Conçu comme un hommage croisé entre deux géants du XXe siècle, Celui qui dit les choses sans rien dire réunit vingt-cinq eaux-fortes originales de Marc Chagall et un recueil de poèmes inédits de Louis Aragon, spécialement écrits pour ce projet. Publiée à Paris en 1976 par les Éditions Maeght, l’œuvre est répertoriée au catalogue raisonné de Cramer sous le numéro 99. Elle fut tirée à 225 exemplaires sur vélin de Rives, dont 25 exemplaires comportent la suite complète des gravures signées, numérotées en chiffres arabes, ainsi que quelques rares épreuves hors commerce, en chiffres romains.
Dans cette série, Chagall ne commente pas les textes d’Aragon : il les traverse.
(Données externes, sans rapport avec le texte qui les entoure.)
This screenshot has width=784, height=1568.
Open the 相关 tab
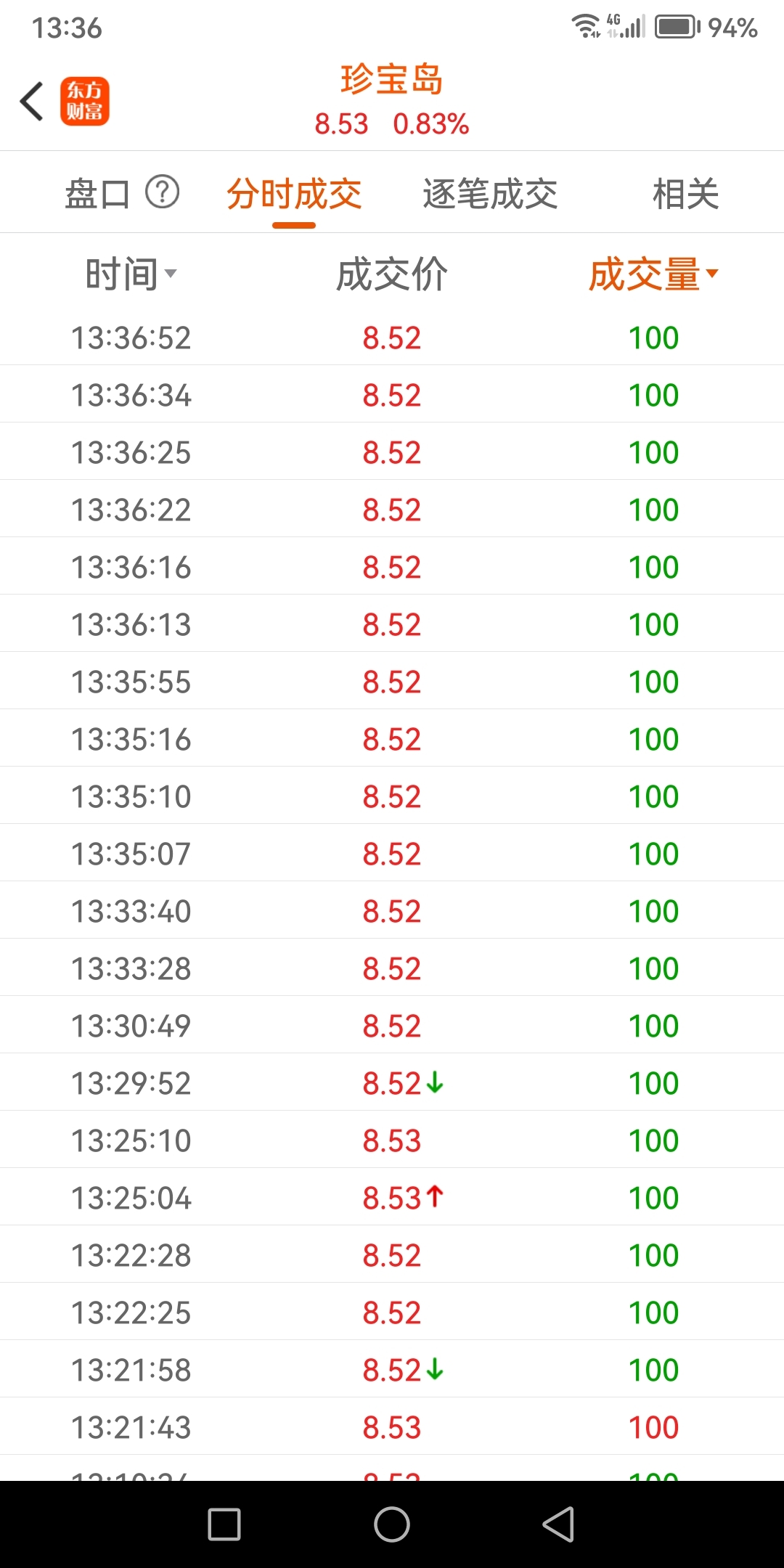(685, 195)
Son trait allusif, ses figures suspendues dans l’espace blanc, ses animaux-fantômes et ses visages évanescents forment un monde parallèle — un rêve visuel posé en surimpression du rêve verbal. Le dialogue entre le verbe et l’image devient un jeu de reflets, où ni l’un ni l’autre ne cherche à dominer.
Dans l’épreuve ici présentée, une figure féminine, presque spectrale, se détache d’un fond laiteux. Le corps semble s’effacer à mesure qu’il se révèle, comme si Chagall tentait de saisir l’image même de l’absence. Aucun pathos, mais une gravité douce, une lumière de mémoire. Le silence de l’estampe prolonge le titre du recueil : dire les choses, sans les dire, c’est peut-être justement les montrer dans ce qu’elles ont d’irreprésentable. Et c’est là que Chagall excelle : transformer le mutisme de l’émotion en image suspendue.